WHAT THE TASK REQUIRES —
What follows is a listing; repeat exactly, and only, its lines from the one holding "Task: Toggle the" through the last, leaving any pictures out.

SOURCE INFORMATION —
╭──
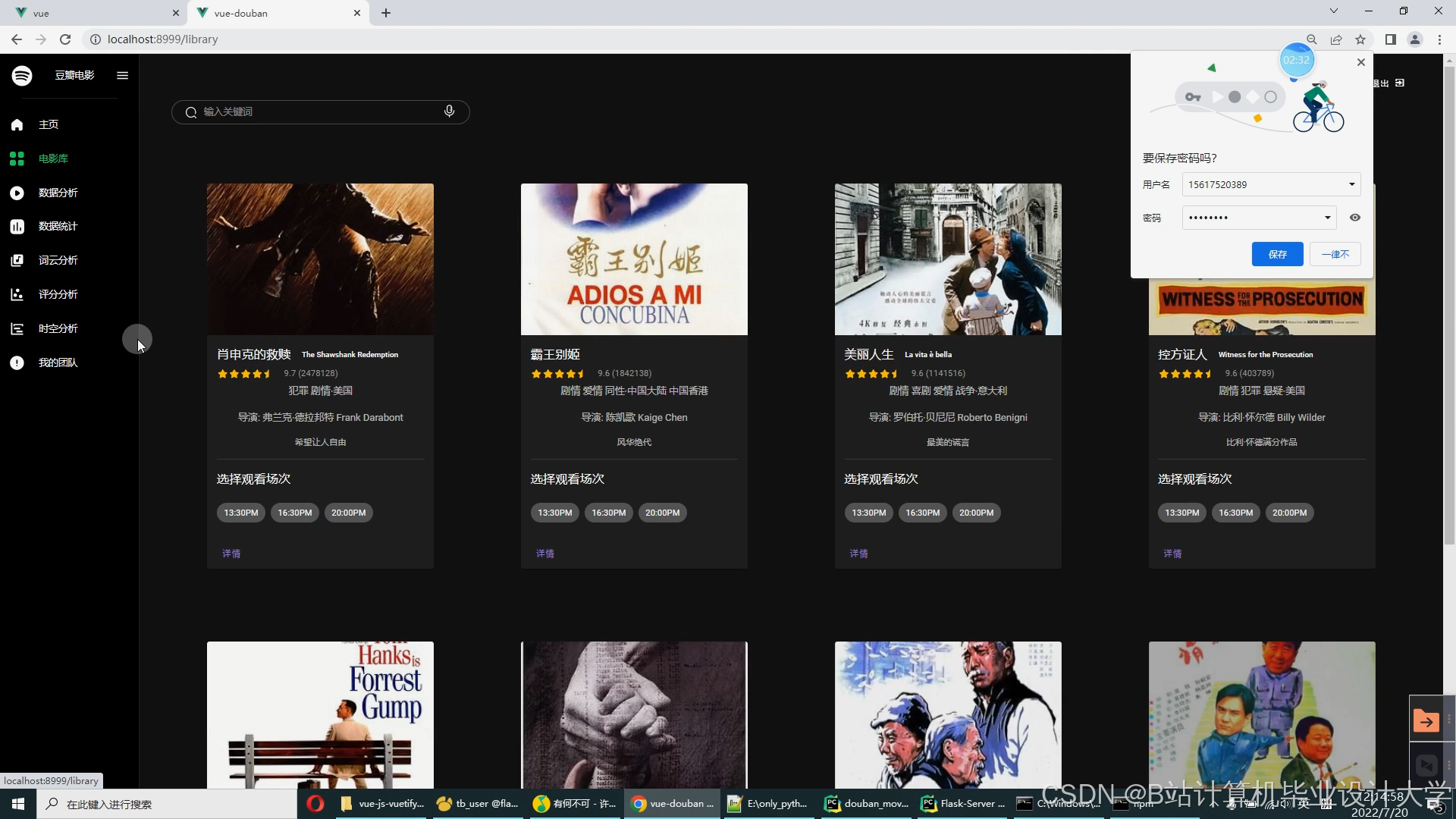This screenshot has height=819, width=1456.
Task: Select 时空分析 menu item in sidebar
Action: coord(58,328)
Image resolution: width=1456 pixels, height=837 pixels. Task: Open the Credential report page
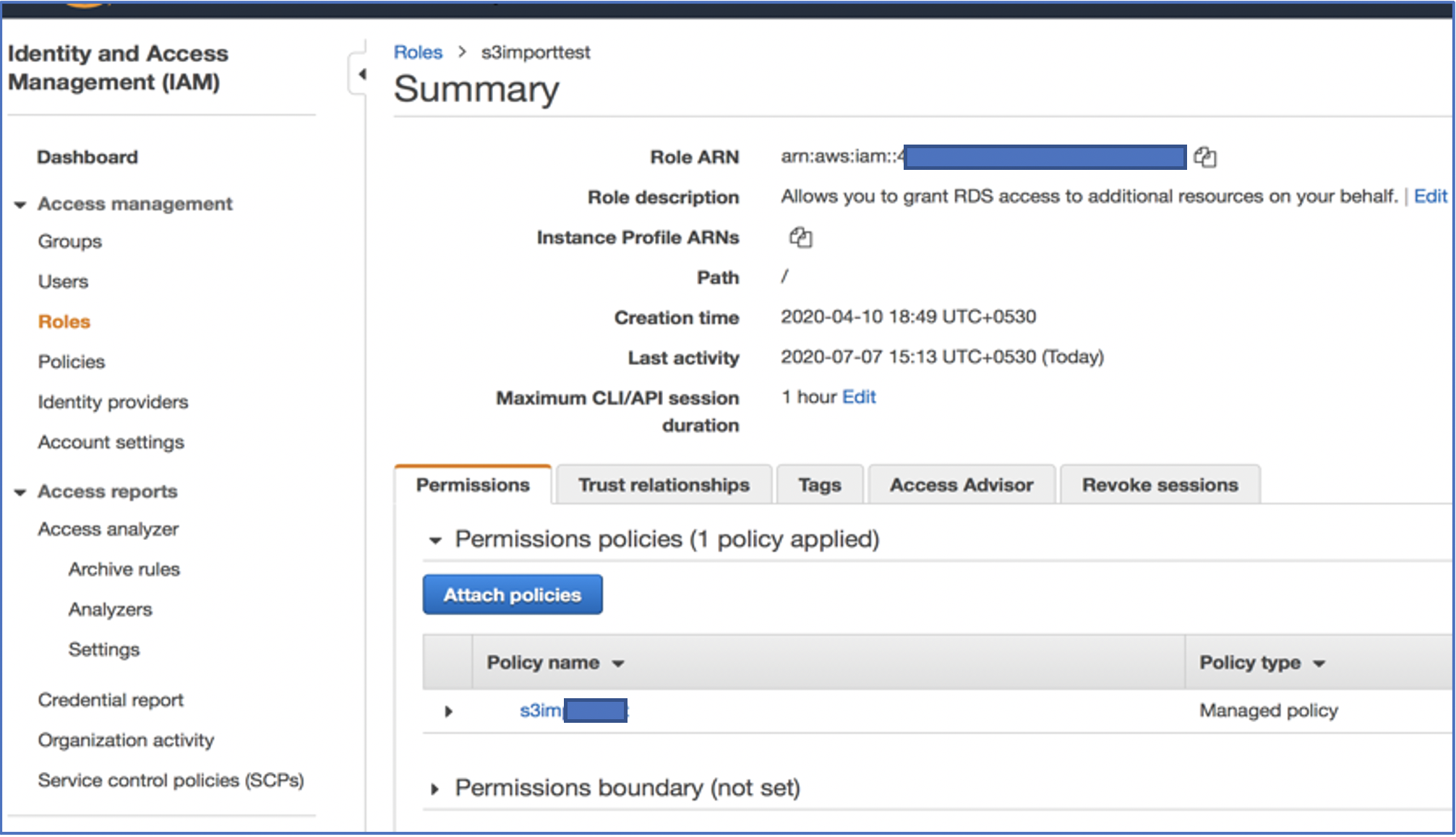tap(111, 700)
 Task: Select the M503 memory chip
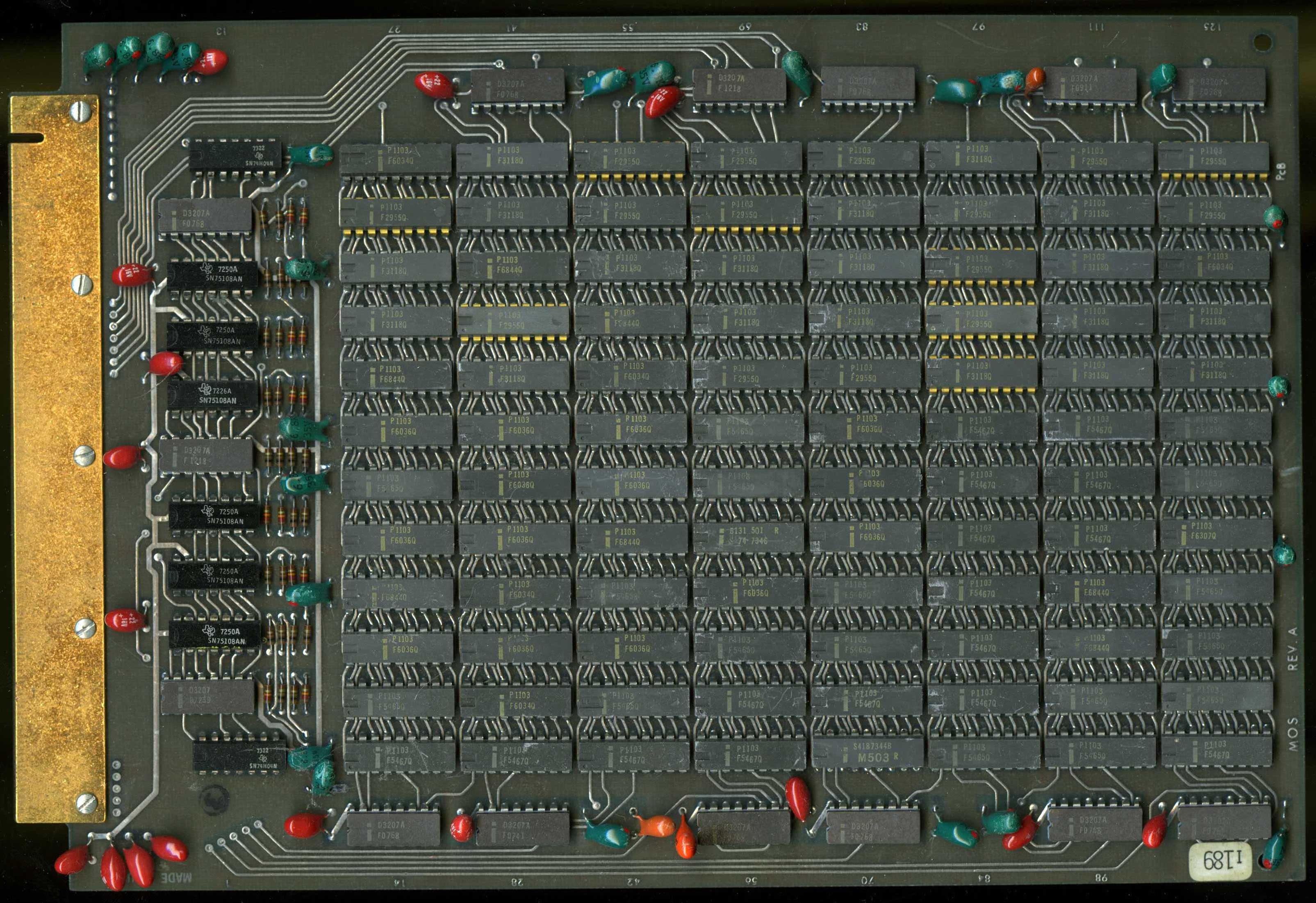click(x=867, y=752)
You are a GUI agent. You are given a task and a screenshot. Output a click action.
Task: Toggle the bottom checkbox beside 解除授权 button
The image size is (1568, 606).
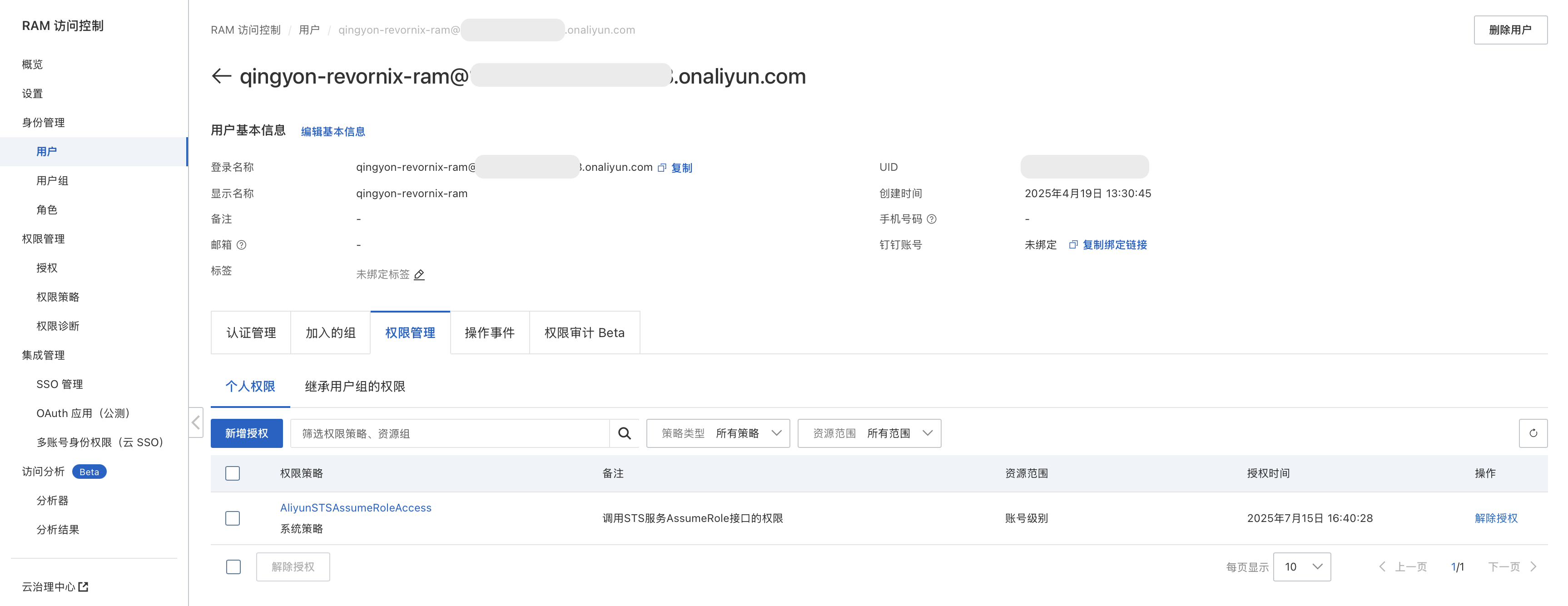pyautogui.click(x=233, y=567)
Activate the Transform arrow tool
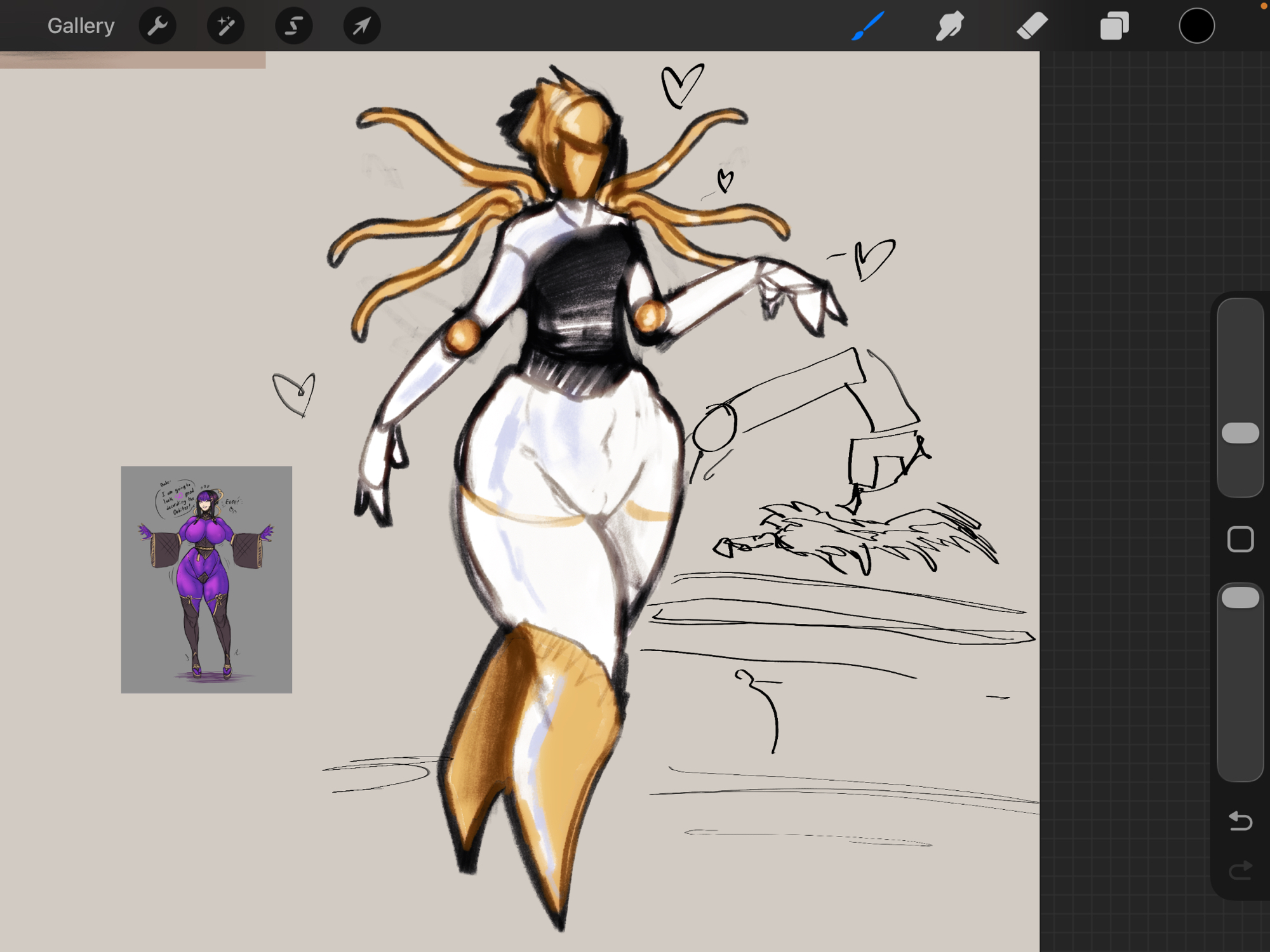This screenshot has height=952, width=1270. pos(361,26)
╰──
YOUR RESPONSE —
Task: Toggle the bottom checkbox beside 解除授权 button
The image size is (1568, 606).
pyautogui.click(x=233, y=567)
Activate the Transform arrow tool
This screenshot has height=952, width=1270. pos(361,26)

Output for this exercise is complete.